Segment Open

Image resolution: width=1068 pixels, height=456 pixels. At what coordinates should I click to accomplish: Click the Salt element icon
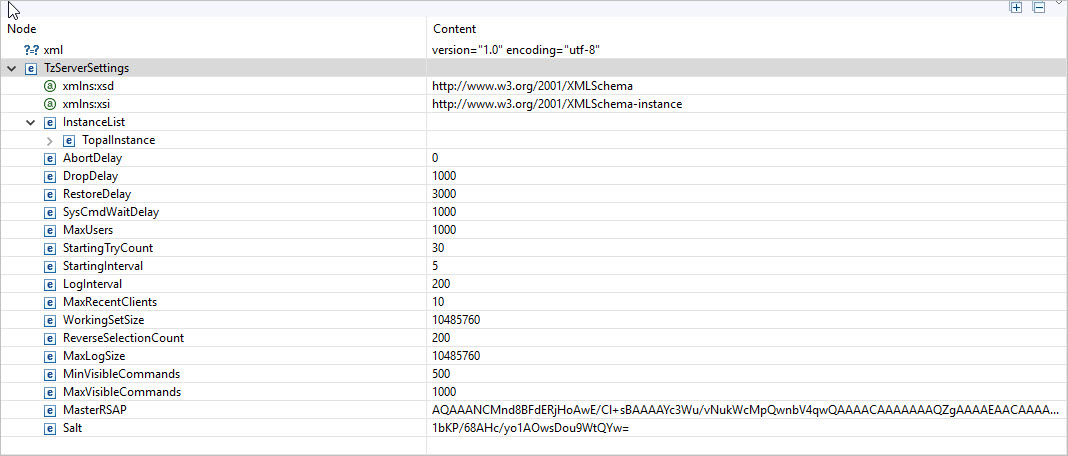tap(50, 428)
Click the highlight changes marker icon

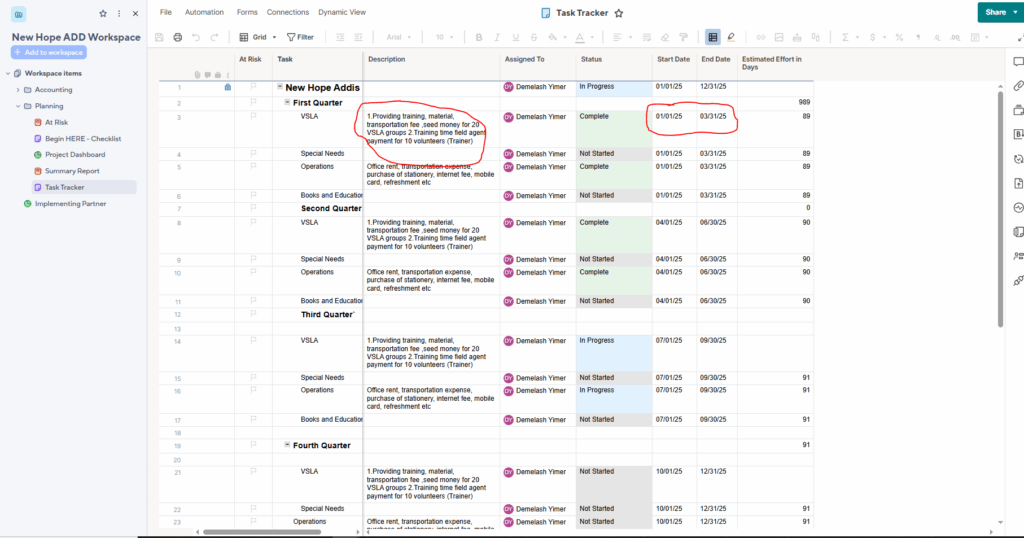(x=731, y=37)
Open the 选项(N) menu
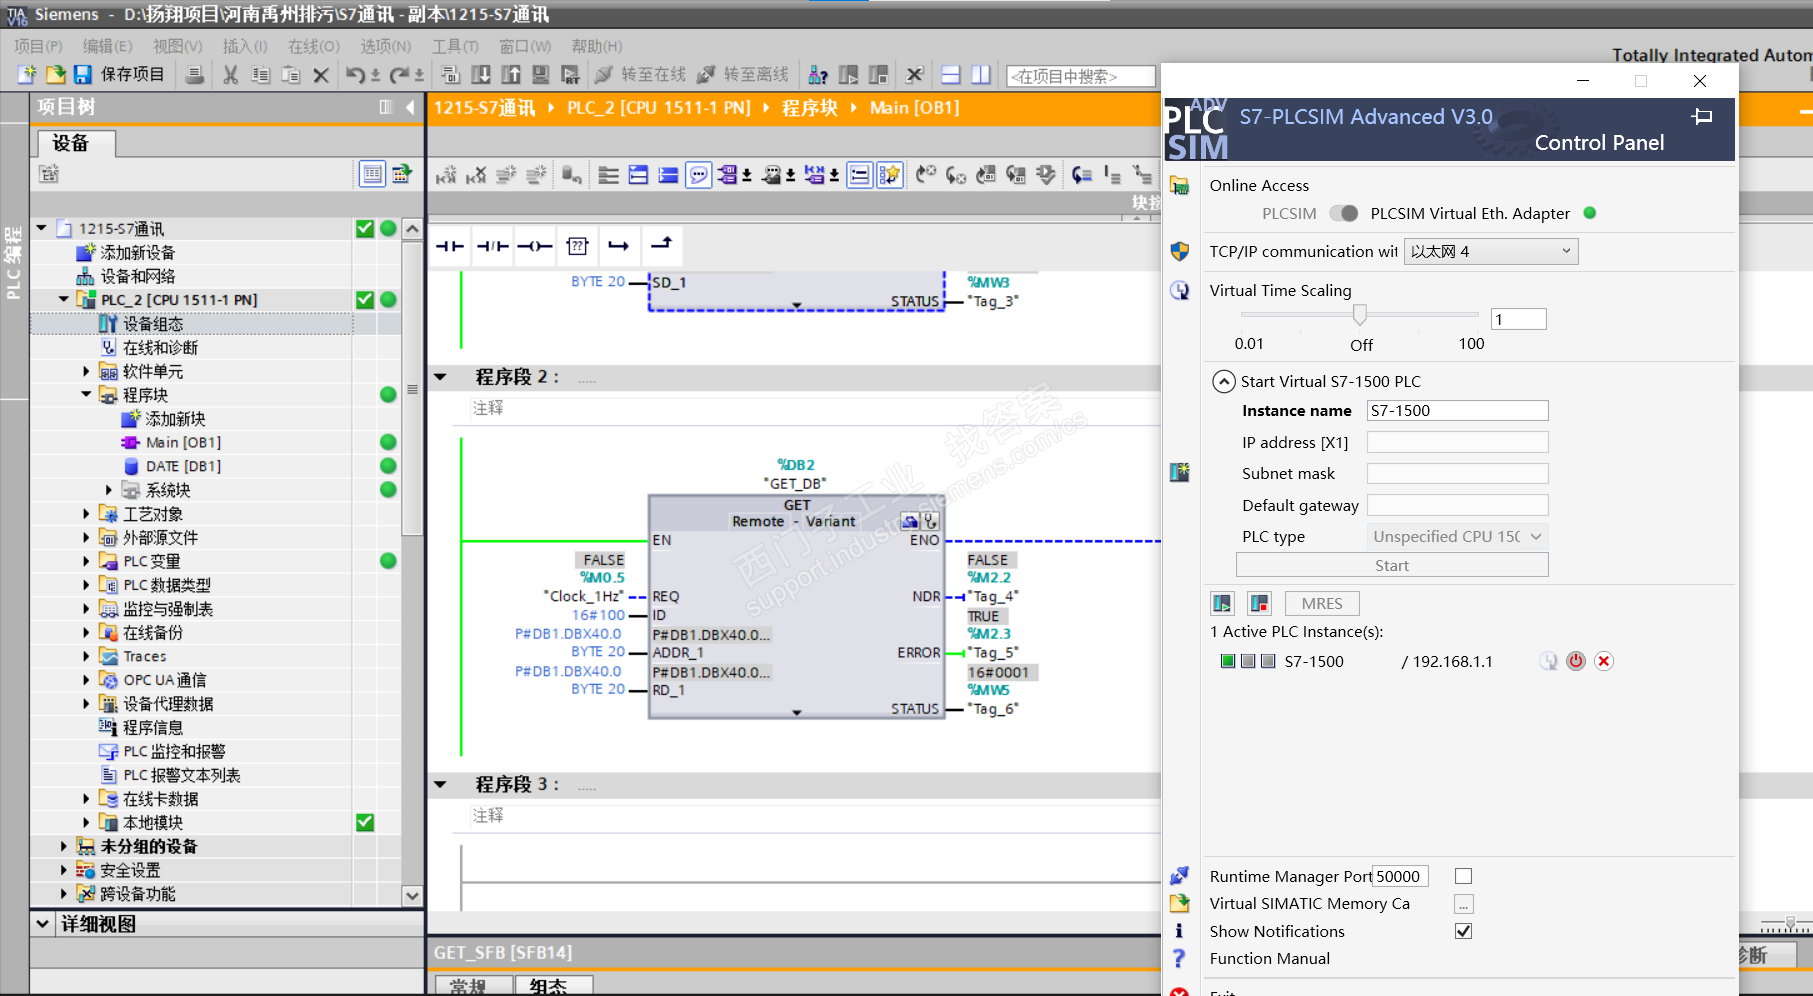This screenshot has height=996, width=1813. pyautogui.click(x=385, y=46)
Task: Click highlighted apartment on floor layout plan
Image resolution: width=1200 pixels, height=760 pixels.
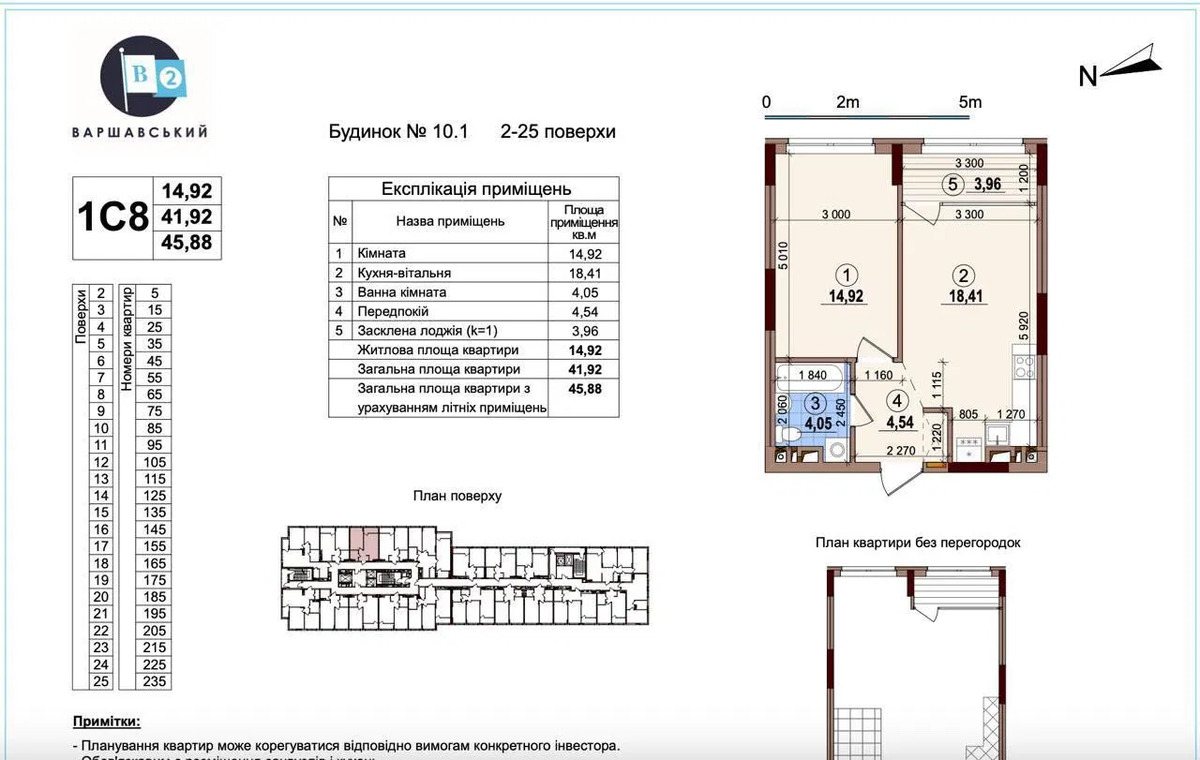Action: coord(364,544)
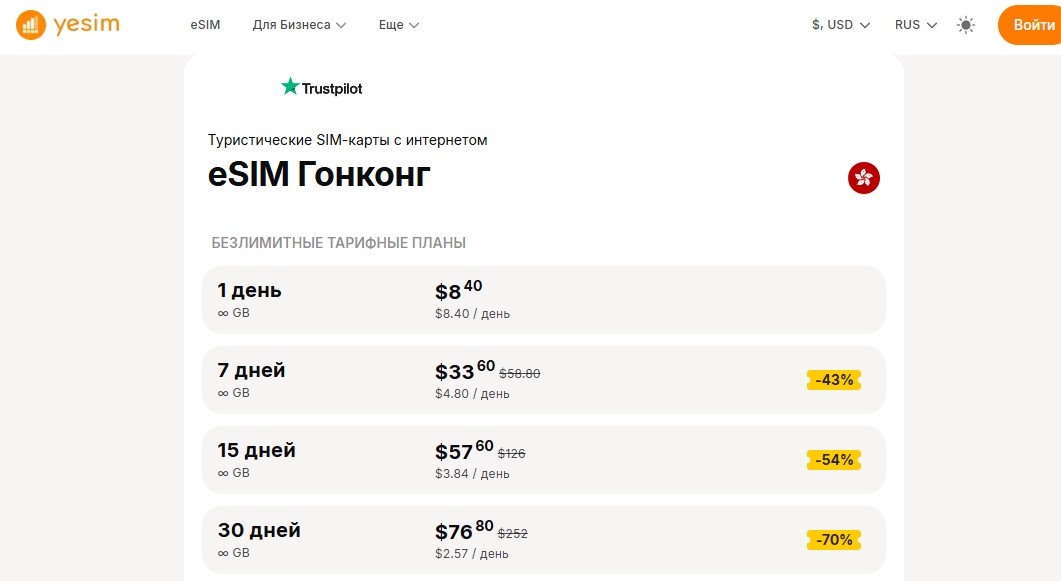1061x581 pixels.
Task: Select the eSIM menu item
Action: [204, 25]
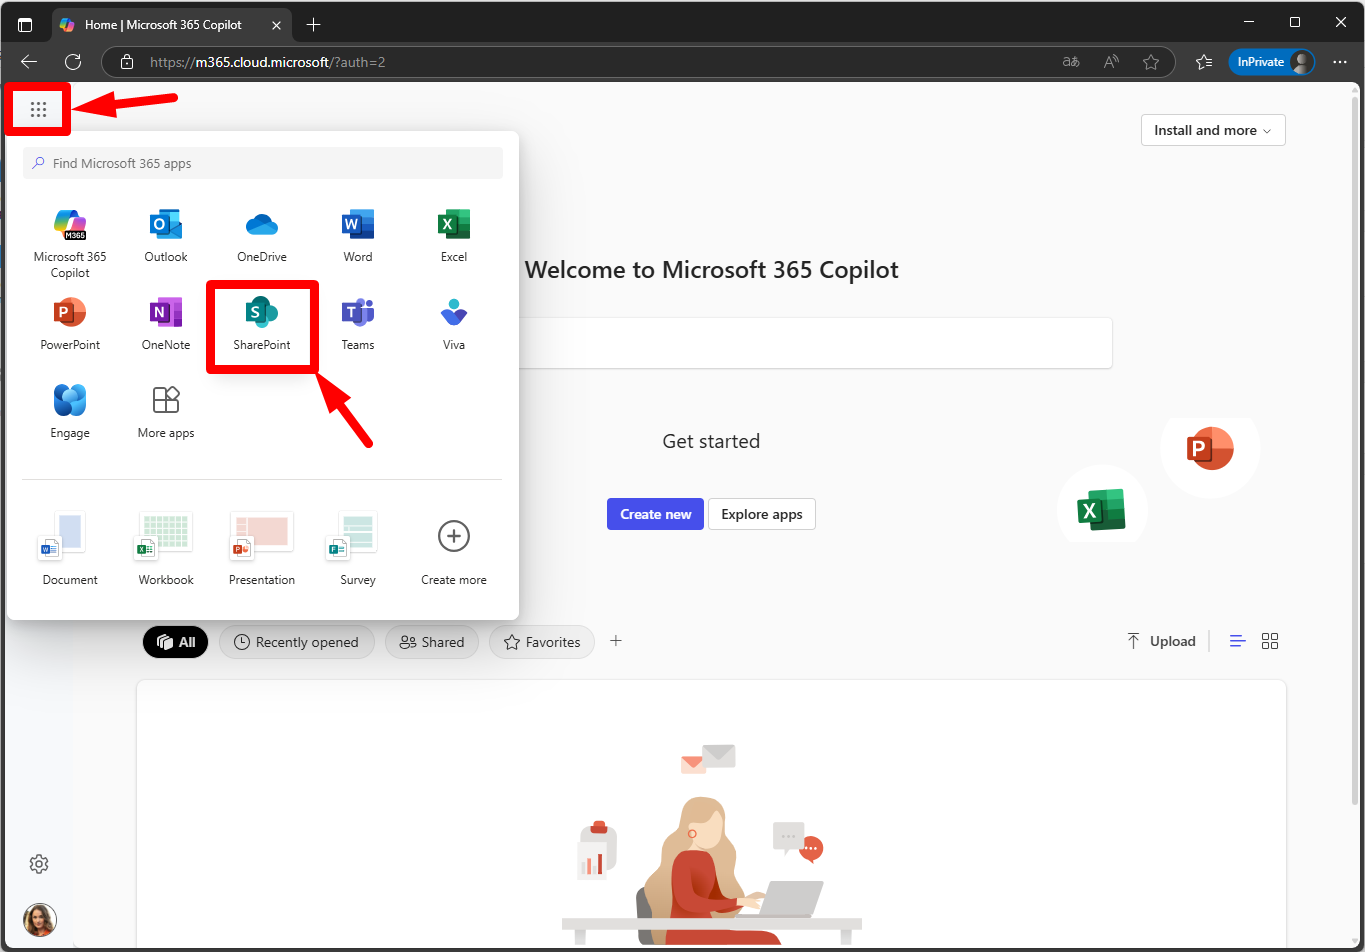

Segment Closed

Task to complete
Reproduce all the records verbatim, excluding images.

Answer area
Image resolution: width=1068 pixels, height=456 pixels. At what coordinates should I click to accomplish: Click the Salt element icon
tap(50, 428)
Click the highlight changes marker icon

(x=731, y=37)
Open the 选项(N) menu
This screenshot has height=996, width=1813. pyautogui.click(x=385, y=46)
Task: Click highlighted apartment on floor layout plan
Image resolution: width=1200 pixels, height=760 pixels.
Action: coord(364,544)
1061x581 pixels.
Task: Select the eSIM menu item
Action: [204, 25]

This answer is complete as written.